Appropriately enough this started in Boston with an event called NoSQL Live that was completely sold out.
Written by Dana Blankenhorn, Inactive

Oracle's purchase of Sun Microsystems -- and thus mySQL -- has inspired a sort of tea party movement among open source advocates organized under the banner of NoSQL.

(This tea party, in San Francisco, was photographed by the good people at Laughing Squid, a Web hosting company.)

Appropriately enough this started in Boston with an event called  NoSQL Live that was completely sold out.

Projects like MongoDB, Apache's CouchDB, and Apache Cassandra all presented their stuff at NoSQL Live. Major database users like Twitter, Digg, SourceForge, and GitHub all say they're on board with the idea. Hundreds attended the live webcast.

Stored items:
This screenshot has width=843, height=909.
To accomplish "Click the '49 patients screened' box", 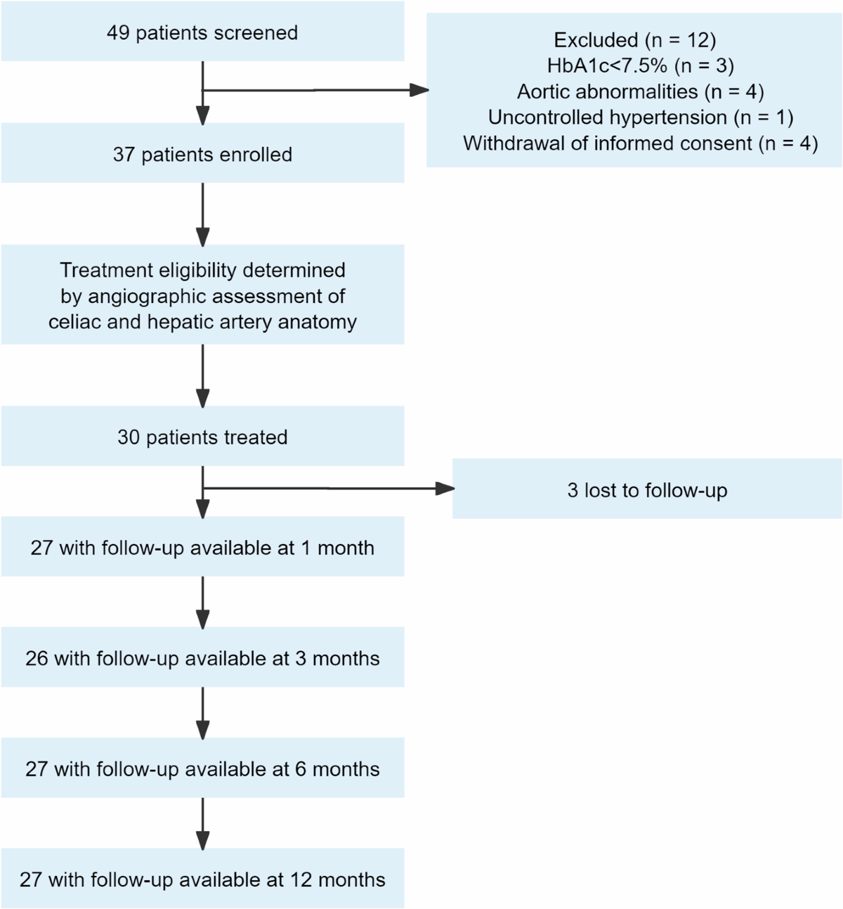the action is pos(202,31).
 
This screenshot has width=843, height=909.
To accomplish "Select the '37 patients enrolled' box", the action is pos(202,153).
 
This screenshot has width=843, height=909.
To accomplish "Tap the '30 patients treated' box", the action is pos(202,436).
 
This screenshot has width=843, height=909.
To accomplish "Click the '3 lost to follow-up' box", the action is pos(647,489).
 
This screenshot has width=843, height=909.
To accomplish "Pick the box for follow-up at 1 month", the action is pos(202,546).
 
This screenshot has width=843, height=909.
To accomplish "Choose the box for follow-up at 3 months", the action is pos(202,657).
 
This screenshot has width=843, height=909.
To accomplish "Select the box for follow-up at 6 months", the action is pos(202,768).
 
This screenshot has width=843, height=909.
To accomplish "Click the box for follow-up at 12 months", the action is pos(202,878).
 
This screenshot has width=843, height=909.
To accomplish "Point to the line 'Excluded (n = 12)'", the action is pos(635,40).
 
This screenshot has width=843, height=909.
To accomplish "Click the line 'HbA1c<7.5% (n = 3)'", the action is pos(641,66).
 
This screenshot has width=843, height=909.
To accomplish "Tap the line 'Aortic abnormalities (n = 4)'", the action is pos(641,91).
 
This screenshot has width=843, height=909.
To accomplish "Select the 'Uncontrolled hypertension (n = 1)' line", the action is pos(641,117).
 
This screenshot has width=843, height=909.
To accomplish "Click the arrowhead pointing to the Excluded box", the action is pos(419,90).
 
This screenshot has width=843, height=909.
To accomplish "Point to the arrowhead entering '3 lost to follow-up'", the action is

TO DO:
a: According to the NoSQL article, which major database users say they are on board with the idea?
b: Extend the NoSQL article from the point where it stops.
None of the items is needed for the tasks.

EXPECTED OUTPUTS:
a: Twitter, Digg, SourceForge, and GitHub.

b:
It gets more serious Monday, as 10gen announces a services and support business model built around MongoDB. This is primarily a Silicon Alley shop, with co-founders Dwight Merriman (DoubleClick), Eliot Horowitz, (ShopWiki), and Kevin Ryan (AlleyCorp). The roll-out includes a MongoDB Day tomorrow and an event in San Francisco on Tuesday.

Now, NoSQL has its critics. What good tea party doesn't? Code Monkeyism points to the dark ad hoc nature of NoSQL. BJ Clark of Marked as Pertinent says it's not that easy to scale. Eric Florenzano has a skeptical review of the players.

Maybe we shouldn't bring up science and natural forces at a tea party (sentence first, trial later), but all this does strike me as a natural reaction. Fear of lock-in, not just by vendors but by technologies like SQL, is built into the open source movement's DNA. It's a good thing.

Tea, anyone?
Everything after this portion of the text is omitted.